Il Blog di Lella Canepa

TORTA DI RISO FINITA? e allora rifacciamola 😜


Prima che la primavera porti in tavola le sue preziose erbe, quando le galline ricominciano a fare le uova, nella cucina povera antica ligure di campagna arriva la torta di riso.

Per quello che riguarda il posto dove vivo, potrei asserire con certezza che nella gente di qui, che ho conosciuto, erano rari altri usi culinari del riso.

Niente risotti, niente riso all'inglese, niente polpette.

Forse semplicemente perché era un ingrediente non coltivato in questa campagna, andava comperato e quindi tenuto da conto per questa pietanza.

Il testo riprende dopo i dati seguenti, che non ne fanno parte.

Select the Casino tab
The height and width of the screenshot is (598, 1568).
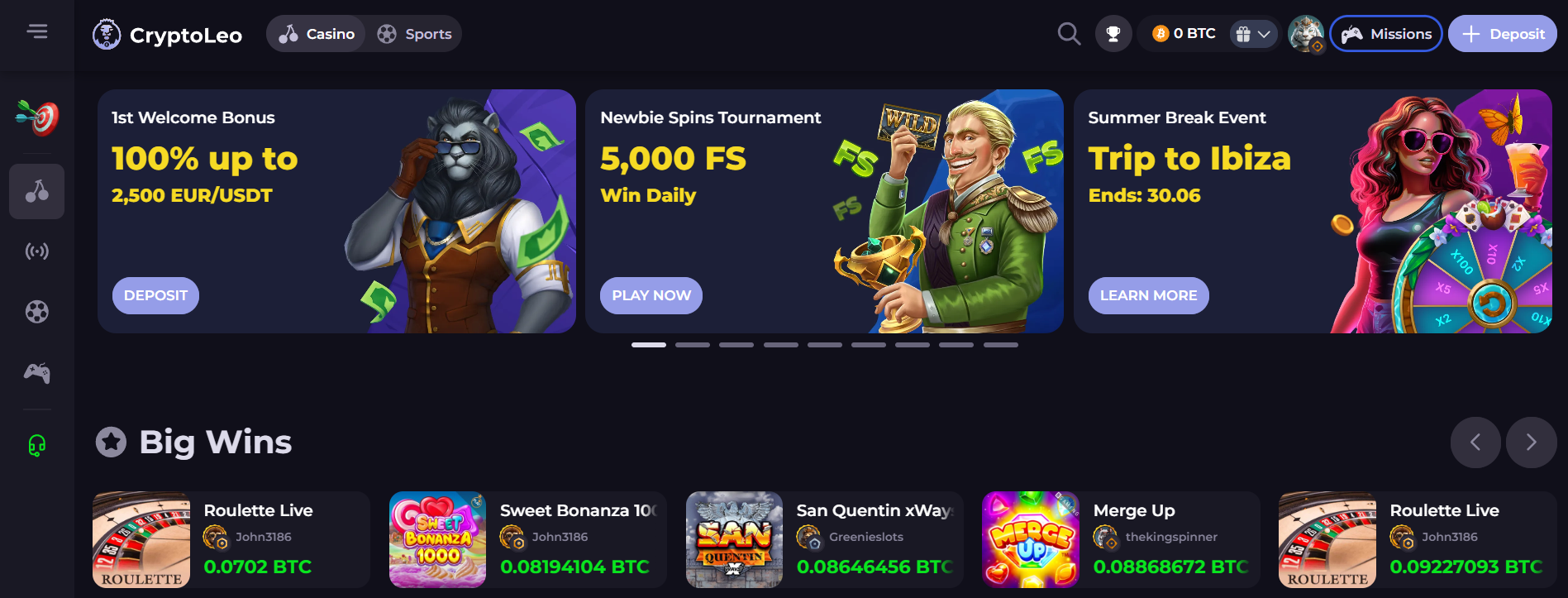317,34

Come tutte le ricette liguri anche questa si avvale di pochi ingredienti per avere un risultato gustoso.


LA RICETTA

Questa, come sempre, è la mia versione, insegnatami qui da un'anziana, quando ero ancora una fanciulla.

Intanto il riso, non un riso da risotti, ma un riso che rimanga morbido, un originario, meglio un semifino.

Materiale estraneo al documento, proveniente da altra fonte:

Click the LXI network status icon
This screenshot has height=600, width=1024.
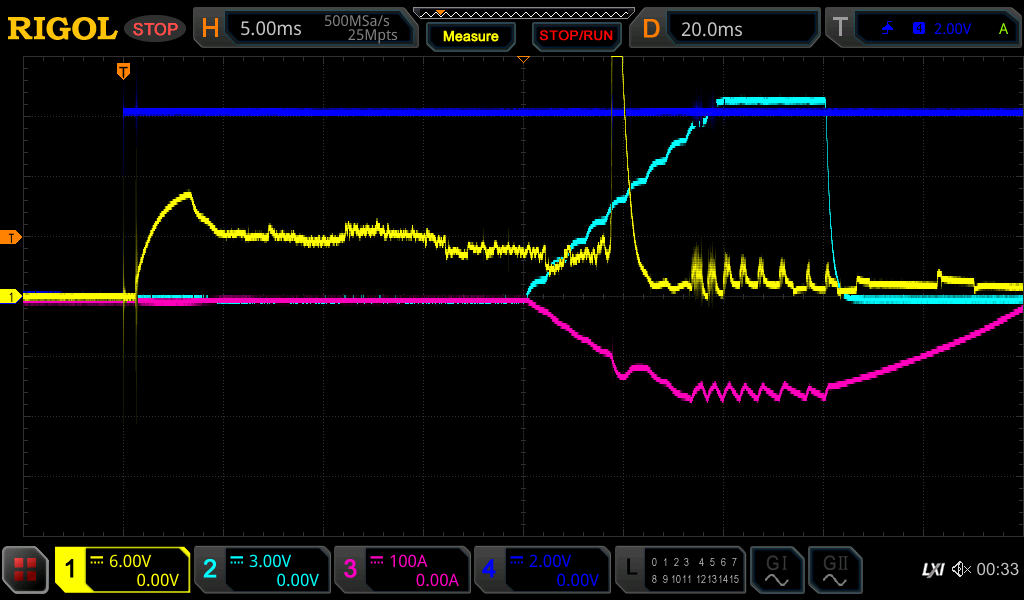932,570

Inizio con cuocere quest'ultimo, al contrario di come si fa solitamente, mettendo a freddo il riso in proporzione di una tazza di riso in 2 tazze e mezza di acqua fredda.

Metto sul fuoco con un pezzetto di lardo, se possibile, o un poco di olio e burro. Salo e cuocio a fuoco basso con il coperchio senza mescolare.

Sorveglio la cottura perchè non scuocia, ma non deve essere al dente.

Con questo rapporto dovrebbe arrivare a cottura consumando quasi tutta l'acqua.